- HOW TO COMPLETE THIS TASK -
For this exercise, reproduce only the lines from the one holding "Where should I" through the final line of the data below, exactly, and omit pictures.

[Stored items]
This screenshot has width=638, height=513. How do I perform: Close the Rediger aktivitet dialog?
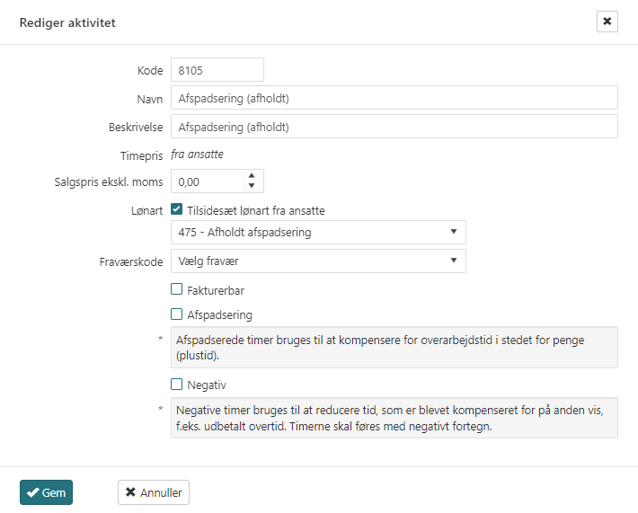click(x=607, y=21)
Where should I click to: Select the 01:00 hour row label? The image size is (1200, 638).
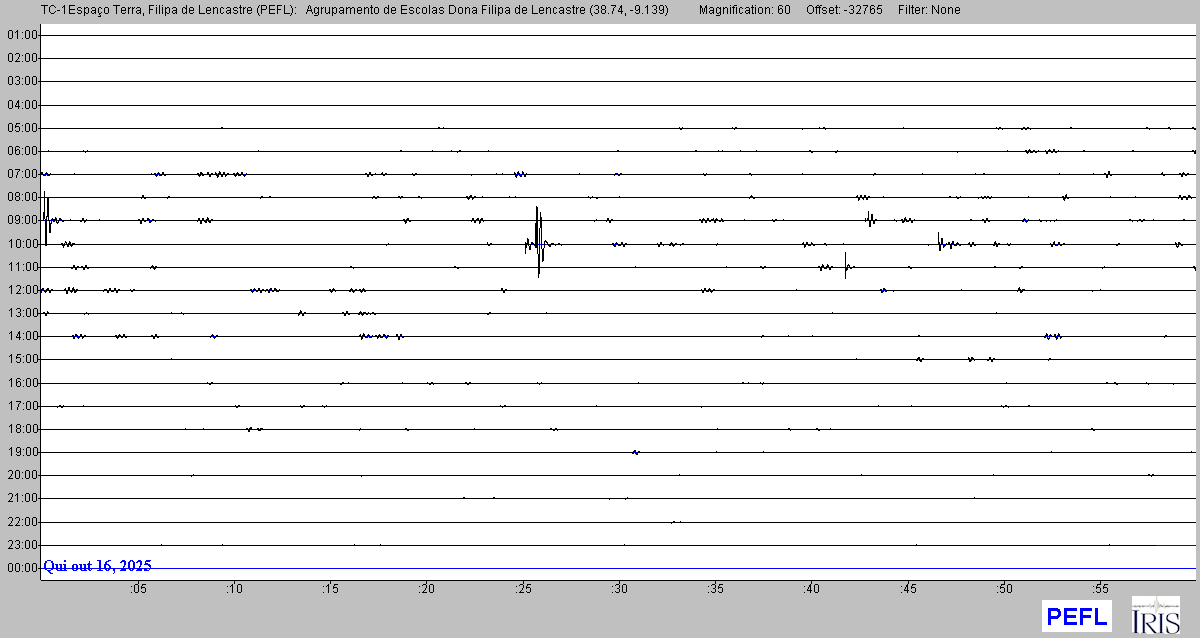[22, 35]
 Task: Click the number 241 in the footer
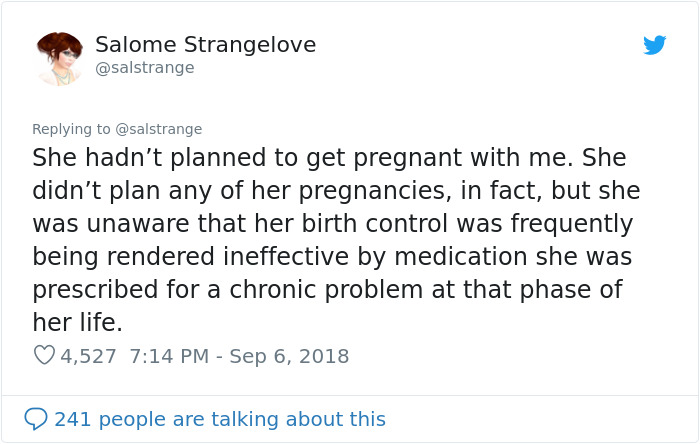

- FINISHED EXERCISE -
Where should I click to: Select the 01:00 hour row label? The image size is (1200, 638).
[22, 35]
 Task: Click the number 241 in the footer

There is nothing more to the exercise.